Metal işçisi: Çalıştığım fabrikada yoğun baskı var. 12 sat çalışıyorum. Cumartesi ve pazar zorunlu mesai var. Patronumuz kadın işçilere çok rahat küfürler edebiliyor. Bu haksızlıklara boyun eğmemek için mücadele etmeliyiz. İşçilerin yönetime el koyması, mahalle meclisleri kurmaları, seçme ve seçilme haklarının olması bana çok anlamlı geliyor. Kaybedecek neyimiz var?

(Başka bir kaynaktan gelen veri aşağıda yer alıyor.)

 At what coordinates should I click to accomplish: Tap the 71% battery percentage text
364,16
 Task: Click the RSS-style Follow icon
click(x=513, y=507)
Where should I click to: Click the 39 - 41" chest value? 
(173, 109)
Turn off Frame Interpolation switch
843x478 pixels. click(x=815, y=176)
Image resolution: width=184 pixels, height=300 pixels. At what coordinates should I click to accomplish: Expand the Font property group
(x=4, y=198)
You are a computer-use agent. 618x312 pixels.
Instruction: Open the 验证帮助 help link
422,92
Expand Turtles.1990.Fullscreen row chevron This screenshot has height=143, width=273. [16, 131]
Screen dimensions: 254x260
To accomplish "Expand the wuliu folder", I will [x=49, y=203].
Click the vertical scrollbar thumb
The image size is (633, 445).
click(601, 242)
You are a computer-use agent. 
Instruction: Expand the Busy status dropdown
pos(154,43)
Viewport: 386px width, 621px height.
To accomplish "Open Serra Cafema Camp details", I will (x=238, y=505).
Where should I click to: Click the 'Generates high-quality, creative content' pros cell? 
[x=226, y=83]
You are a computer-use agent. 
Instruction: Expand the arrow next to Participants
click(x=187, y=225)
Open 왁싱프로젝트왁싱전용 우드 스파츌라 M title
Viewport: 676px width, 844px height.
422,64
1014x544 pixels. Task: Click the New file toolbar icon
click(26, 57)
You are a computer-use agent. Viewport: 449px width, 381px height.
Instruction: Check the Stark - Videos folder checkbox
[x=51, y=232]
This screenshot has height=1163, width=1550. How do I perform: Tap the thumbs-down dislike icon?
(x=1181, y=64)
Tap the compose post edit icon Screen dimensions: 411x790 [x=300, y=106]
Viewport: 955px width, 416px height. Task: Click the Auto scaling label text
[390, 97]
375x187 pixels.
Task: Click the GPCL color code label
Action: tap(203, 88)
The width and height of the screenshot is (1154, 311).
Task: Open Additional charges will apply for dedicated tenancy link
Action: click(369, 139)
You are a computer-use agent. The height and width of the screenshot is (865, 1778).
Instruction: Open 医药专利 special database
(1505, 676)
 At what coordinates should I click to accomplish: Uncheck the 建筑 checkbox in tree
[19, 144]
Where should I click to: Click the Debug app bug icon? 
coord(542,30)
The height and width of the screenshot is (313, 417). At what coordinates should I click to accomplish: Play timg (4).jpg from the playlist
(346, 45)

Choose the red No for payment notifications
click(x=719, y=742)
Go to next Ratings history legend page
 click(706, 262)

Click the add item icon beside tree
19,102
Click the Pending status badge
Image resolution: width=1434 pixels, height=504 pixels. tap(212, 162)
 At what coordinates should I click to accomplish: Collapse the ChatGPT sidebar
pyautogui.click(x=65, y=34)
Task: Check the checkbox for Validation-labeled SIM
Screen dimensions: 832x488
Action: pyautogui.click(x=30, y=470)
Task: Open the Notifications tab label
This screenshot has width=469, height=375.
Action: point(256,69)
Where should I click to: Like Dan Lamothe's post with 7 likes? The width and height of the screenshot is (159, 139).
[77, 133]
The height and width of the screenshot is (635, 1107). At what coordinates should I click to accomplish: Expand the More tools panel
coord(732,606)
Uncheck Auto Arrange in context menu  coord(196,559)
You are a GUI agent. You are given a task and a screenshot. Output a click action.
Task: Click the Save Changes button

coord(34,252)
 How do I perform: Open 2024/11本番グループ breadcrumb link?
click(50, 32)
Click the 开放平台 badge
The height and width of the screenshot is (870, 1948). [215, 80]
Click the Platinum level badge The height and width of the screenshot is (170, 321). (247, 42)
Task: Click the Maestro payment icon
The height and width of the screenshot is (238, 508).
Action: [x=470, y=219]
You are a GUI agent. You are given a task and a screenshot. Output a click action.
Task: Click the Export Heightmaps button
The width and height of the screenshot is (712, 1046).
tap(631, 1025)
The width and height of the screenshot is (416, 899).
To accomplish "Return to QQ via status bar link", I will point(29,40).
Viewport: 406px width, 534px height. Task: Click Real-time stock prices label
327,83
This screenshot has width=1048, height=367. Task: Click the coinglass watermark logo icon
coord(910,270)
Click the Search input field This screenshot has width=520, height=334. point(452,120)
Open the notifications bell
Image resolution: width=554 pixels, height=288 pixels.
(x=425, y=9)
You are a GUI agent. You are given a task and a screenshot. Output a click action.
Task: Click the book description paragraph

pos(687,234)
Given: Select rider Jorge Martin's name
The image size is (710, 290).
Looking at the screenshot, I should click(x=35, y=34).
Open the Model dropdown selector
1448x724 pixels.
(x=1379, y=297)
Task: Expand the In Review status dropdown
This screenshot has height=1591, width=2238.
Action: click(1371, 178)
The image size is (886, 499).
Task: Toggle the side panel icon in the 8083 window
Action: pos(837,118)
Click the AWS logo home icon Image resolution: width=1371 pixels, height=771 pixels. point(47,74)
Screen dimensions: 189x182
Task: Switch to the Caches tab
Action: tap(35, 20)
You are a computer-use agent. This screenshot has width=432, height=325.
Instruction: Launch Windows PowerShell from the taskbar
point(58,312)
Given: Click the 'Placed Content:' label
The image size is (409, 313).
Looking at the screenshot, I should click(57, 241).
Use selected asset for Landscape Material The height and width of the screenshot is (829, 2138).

İşten atılan Brillant işçisi: 2-3 yıl önceden yapılan fakat satılmayan kumaşlar için kesin çöpe atın dediler. Bizler de kesip çöpe attık. Fakat çöpe giden parçalardan kupür dediğimiz parçaları aldık işçi arkadaşlarla birlikte. Akşam fabrika çıkışında güvenlikler arama yaptılar. Normalde bu aramalar olmazdı. Bana hırsız muamelesi yaptılar. Beni işten attılar. Diğer arkadaşlara sadece tutanak tuttular. Aslında dışarıda haklarını arayan Brillant işçilerine destek verdiğim için işten attılar. Asıl neden buydu. Patron böyle iğrenç bir komployla beni işten attı.
Çorap işçisi: Fabrikada çok adaletsizlik ve haksızlık var. Ama gün geçtikçe iyileşmeler oluyor. Bu iyileşmelerde UİD-DER’li arkadaşların fabrika önünde İşçi Dayanışması bültenini dağıtmalarının da katkısı oldu.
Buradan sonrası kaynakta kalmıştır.